SM/Dananjoyo : Anak-anak pengungsi Gunung Merapi bermain ular tangga yang difasilitasi oleh relawan, di Barak Pengungsian di Lapangan Balai Desa Glagaharjo, Cangkringan, Sleman, DIY, Minggu (29/11).

JOGJAKARTA, SM Network – Selama tiga pekan lebih sebanyak 236 orang di Kabupaten Sleman tinggal di tempat pengungsian. Mereka merupakan warga kelompok rentan dari kawasan rawan bencana (KRB) III Gunung Merapi.

Rasa kejenuhan mulai dialami para warga. Namun, apabila ke rumah, risiko yang ditanggung jauh lebih besar. Kondisi di pengungsian memang tidak senyaman di rumah sendiri. Oleh karena itu, warga yang mengungsi perlu diberikan berbagai pendekatan yang tepat.

SM/Dananjoyo : Anak-anak pengungsi Gunung Merapi bermain ular tangga yang difasilitasi oleh relawan, di Barak Pengungsian di Lapangan Balai Desa Glagaharjo, Cangkringan, Sleman, DIY, Minggu (29/11).

Hal tersebut disampaikan Kepala Bidang Kedaruratan dan Logistik BPBD Kabupaten Sleman, Makwan kepada media, kemarin.

“Kejenuhan pasti muncul. Namun mereka tetap bertahan karena di atas risikonya besar,” ujarnya.

Menurut Makwan, terdapat pos pengaduan perempuan dan anak di pengungsian yang bertugas mengatur kegiatan warga.

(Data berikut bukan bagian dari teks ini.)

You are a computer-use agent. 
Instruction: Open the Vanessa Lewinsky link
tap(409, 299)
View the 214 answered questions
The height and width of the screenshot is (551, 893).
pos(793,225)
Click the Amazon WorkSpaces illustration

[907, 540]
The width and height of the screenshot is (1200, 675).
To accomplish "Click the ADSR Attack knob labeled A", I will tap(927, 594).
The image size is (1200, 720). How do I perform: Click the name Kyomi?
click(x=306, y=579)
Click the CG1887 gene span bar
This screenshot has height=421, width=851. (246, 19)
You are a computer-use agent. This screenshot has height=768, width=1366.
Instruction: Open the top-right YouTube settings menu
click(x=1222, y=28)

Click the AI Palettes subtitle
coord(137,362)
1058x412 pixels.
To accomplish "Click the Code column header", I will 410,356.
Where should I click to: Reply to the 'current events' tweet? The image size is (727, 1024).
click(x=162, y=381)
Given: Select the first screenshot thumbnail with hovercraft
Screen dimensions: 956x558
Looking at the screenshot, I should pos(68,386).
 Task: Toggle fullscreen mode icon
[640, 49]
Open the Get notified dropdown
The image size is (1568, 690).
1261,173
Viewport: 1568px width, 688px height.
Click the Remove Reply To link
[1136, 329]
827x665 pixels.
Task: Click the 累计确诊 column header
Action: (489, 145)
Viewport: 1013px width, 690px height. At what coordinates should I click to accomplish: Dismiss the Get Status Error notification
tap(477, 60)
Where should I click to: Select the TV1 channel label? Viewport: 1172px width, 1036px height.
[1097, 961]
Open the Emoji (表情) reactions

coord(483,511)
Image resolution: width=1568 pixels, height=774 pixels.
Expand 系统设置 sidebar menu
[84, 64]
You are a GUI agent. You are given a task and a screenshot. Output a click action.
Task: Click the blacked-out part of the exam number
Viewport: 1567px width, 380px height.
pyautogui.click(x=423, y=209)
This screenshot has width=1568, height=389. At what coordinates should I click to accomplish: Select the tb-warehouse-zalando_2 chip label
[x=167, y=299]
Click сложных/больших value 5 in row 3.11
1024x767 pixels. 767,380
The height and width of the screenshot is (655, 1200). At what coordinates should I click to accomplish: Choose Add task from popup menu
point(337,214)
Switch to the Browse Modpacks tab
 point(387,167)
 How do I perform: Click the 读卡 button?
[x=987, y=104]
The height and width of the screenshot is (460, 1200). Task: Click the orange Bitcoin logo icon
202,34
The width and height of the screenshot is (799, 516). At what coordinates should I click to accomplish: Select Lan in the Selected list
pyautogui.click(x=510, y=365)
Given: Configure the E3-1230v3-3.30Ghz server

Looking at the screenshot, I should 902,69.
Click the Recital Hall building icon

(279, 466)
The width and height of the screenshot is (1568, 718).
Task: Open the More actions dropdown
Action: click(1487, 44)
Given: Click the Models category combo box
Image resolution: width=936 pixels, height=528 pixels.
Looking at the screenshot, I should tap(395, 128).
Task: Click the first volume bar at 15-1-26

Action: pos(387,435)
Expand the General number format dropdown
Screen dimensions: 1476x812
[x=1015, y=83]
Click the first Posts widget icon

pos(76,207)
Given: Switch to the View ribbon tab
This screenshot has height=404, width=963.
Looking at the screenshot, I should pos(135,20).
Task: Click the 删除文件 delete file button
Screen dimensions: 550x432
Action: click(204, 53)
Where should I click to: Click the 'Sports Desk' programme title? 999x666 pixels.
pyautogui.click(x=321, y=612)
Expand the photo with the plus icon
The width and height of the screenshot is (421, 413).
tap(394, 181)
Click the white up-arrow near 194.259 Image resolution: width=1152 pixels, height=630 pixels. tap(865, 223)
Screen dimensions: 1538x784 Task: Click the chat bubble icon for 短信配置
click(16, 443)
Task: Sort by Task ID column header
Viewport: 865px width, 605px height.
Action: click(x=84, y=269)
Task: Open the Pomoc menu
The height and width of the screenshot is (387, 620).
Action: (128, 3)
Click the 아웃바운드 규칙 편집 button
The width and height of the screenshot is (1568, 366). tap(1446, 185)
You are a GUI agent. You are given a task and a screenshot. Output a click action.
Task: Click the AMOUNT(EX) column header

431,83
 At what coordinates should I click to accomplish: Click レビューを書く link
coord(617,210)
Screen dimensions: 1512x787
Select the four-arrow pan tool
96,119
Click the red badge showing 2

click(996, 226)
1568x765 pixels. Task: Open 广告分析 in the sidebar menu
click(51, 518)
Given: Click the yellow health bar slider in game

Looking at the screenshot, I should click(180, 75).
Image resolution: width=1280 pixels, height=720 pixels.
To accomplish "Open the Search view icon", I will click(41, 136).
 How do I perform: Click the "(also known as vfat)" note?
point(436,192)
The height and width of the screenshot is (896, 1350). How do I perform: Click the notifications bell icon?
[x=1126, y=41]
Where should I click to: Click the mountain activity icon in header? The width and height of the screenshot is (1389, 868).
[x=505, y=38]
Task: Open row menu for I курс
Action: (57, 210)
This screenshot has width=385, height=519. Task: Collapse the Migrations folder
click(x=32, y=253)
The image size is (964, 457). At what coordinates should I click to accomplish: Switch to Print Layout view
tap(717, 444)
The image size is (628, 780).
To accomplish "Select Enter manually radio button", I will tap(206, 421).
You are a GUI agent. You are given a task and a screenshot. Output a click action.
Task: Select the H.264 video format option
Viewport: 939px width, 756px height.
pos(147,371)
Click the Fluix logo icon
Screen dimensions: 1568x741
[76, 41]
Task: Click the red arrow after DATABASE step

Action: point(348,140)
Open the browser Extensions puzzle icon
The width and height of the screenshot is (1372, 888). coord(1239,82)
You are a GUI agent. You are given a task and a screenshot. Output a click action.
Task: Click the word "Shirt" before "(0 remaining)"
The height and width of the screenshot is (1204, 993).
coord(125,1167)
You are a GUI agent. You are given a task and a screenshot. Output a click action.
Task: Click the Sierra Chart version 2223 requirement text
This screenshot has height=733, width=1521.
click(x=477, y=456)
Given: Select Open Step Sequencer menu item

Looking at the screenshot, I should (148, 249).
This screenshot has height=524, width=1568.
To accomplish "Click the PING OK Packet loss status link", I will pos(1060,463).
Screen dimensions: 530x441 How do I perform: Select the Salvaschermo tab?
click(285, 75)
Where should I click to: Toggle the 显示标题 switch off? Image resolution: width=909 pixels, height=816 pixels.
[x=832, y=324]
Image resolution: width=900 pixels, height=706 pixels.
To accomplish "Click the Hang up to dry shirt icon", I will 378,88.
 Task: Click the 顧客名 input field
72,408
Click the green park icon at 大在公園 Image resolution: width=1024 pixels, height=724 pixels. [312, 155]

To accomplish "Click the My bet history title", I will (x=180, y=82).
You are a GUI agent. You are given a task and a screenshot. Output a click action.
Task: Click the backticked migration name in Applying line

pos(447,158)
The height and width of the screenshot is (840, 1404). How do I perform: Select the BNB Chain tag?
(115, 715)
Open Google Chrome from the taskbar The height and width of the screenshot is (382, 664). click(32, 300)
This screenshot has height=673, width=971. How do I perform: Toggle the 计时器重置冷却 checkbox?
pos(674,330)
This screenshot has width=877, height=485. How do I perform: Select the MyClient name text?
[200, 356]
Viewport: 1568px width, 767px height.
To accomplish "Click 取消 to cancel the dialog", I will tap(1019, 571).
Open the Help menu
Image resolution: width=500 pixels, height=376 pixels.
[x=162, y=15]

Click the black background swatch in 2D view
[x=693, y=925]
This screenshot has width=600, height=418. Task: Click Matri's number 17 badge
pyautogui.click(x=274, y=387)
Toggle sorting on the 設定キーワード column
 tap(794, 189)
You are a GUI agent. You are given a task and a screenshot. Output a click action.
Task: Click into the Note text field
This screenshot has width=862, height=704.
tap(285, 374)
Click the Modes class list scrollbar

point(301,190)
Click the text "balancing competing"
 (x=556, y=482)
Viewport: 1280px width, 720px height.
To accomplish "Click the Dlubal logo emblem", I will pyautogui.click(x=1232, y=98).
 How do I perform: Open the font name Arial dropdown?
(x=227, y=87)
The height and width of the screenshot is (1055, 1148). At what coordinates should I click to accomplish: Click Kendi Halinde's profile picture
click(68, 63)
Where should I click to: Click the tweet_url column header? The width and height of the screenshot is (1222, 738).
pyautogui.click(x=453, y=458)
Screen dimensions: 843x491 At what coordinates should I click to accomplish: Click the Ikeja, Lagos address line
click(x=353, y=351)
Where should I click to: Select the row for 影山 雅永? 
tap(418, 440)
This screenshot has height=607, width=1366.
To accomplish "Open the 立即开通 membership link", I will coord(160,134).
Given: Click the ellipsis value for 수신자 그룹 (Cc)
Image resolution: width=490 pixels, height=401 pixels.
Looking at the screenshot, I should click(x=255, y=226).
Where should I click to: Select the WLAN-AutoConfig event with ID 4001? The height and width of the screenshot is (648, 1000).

Seperti kegiatan bermain bagi anak-anak, senam sehat untuk orangtua, dan pengajian.

Di samping itu, terdapat pula para petugas yang terus mengajak para pengungsi untuk beraktivitas.

Menurut pantauan Suara Merdeka ada juga tim psikososial, dari relawan desa tangguh bencana.

Namun demikian, karena kondisi pandemi Covid-19, kegiatan maupun pendekatan yang dilakukan tetap tidak bisa sebebas pada kondisi normal.